(Beginning of Source document)
While AI tools accelerate data collection, a study reveals significant inaccuracies in policy interpretation, particularly in African and Eastern Mediterranean regions.
Study: Evaluating generative artificial intelligence’s limitations in health policy identification and interpretation. Image Credit: Thapana_Studio/Shutterstock.com
Scientists at the Georgetown University Center for Global Health Science and Security, USA, have conducted a study to evaluate the accuracy and precision of generative artificial intelligence (GAI) tools in identifying and interpreting health policies worldwide. The study is published in the journal PLOS ONE.
Background
The Analysis and Mapping of Policies for Emerging Infectious Diseases project utilizes human subject-matter experts to systematically surface, analyze, and categorize health policies from all United Nations (UN) Member States.
Recently emerging generative artificial intelligence (GAI) technology has developed tools for rapidly screening and examining vast amounts of medical data.
The recent proliferation of GAI technology has encouraged the incorporation of these tools in the Analysis and Mapping of Policies for Emerging Infectious Diseases project to reduce the human resources required to complete the work.
In this study, scientists have evaluated the efficacy and accuracy of GAI tools in identifying and interpreting relevant health policies.
(End of Source document)
(Beginning of Data to examine)
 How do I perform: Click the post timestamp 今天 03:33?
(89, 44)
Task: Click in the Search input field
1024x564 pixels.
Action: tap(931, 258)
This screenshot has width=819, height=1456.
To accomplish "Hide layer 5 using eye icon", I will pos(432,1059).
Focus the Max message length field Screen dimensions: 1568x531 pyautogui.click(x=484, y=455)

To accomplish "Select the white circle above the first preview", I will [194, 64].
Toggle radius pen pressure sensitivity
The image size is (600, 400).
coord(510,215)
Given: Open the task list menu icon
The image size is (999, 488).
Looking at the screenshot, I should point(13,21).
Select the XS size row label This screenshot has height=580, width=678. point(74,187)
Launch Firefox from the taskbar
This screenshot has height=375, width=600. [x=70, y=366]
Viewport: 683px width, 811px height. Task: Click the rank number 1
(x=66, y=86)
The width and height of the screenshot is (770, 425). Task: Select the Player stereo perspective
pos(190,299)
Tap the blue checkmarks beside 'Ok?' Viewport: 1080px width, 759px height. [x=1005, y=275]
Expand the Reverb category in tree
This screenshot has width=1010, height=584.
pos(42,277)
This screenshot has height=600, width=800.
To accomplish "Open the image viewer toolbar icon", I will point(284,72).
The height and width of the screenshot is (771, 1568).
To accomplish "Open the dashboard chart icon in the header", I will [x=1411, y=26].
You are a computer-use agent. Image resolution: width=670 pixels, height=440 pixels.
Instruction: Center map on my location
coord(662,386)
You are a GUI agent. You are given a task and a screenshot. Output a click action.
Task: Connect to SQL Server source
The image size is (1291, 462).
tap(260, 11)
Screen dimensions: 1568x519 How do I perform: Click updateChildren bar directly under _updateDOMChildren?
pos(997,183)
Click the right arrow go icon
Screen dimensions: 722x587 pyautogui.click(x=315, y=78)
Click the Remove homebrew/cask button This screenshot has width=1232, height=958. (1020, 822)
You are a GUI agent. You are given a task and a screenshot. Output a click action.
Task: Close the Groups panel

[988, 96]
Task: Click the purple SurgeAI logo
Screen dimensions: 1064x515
(End of Data to examine)
Study questions:
1. According to the article on generative AI and health policy, in which journal was the study published?
2. Go on with the article on generative AI and health policy, starting after its last sentence.

Outputs in order:
1. PLOS ONE

2.
Specifically, they have utilized two validated policies (emergency and childhood vaccination policy and quarantine and isolation policy) in each United Nations Member State. They have systematically assessed and compared the responses produced by a GAI tool and a subject-matter expert.
Important observations
The GAI tool used in the study significantly increased the data collection efficacy for both vaccination and isolation and quarantine policy datasets. The tool reduced the time required for vaccination data collection by 88% and increased the efficiency by 90%.
Analysis of the Vaccination Policy Dataset
For the vaccination dataset, the GAI tool was used to assess the presence of a legally enforceable routine childhood vaccination mandate or emergency powers for mandatory vaccination of the domestic population during a crisis.
A 78% concordance rate was observed between the tool and the human subject-matter expert in this particular assessment. However, the concordance rate was reduced to 63% after filtering out the countries for which both the expert and the tool could not find any universal legal mandate for vaccination.
A variation in concordance rate was observed across the World Health Organization (WHO) regions. The highest concordance between the expert and tool was observed for countries within the Western Pacific and European regions, and the lowest concordance was observed for countries within the Southeast Asian and Eastern Mediterranean regions.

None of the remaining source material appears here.